> **Data to process**
- - -

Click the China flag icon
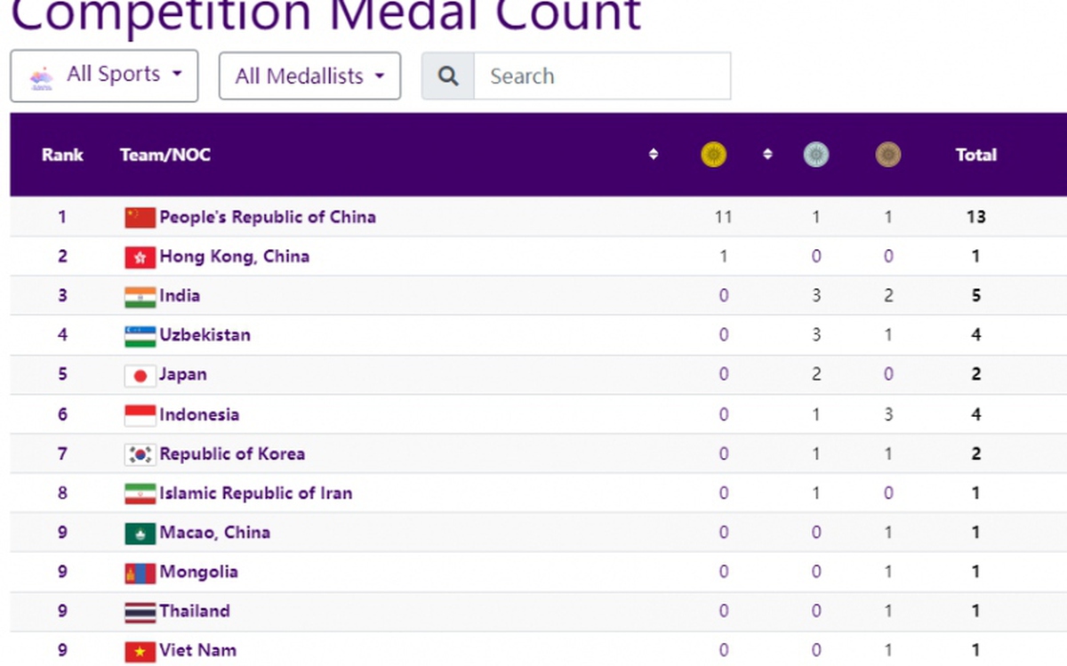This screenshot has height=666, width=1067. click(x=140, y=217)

- - -

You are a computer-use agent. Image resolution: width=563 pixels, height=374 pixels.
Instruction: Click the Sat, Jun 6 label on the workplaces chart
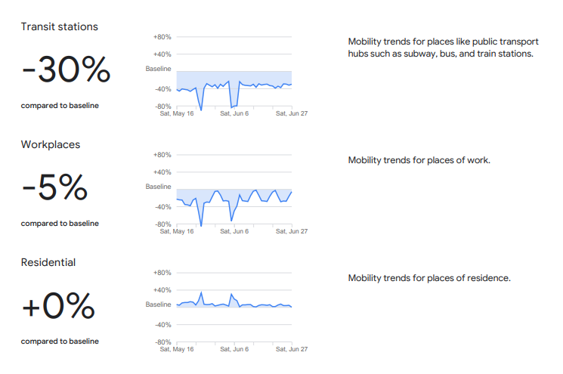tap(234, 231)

- - -

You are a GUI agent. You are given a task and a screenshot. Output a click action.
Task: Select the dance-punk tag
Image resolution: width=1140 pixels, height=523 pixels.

- - -

> **What you need to do**
Edit the listing lines starting at the one containing "You are a GUI" and ending at the one containing "Image resolution: width=1140", putting "synth-pop" in place of "dance-punk" and leaving everything else the same. Return only those lines.

> **Solution to this exercise**
You are a GUI agent. You are given a task and a screenshot. Output a click action.
Task: Select the synth-pop tag
Image resolution: width=1140 pixels, height=523 pixels.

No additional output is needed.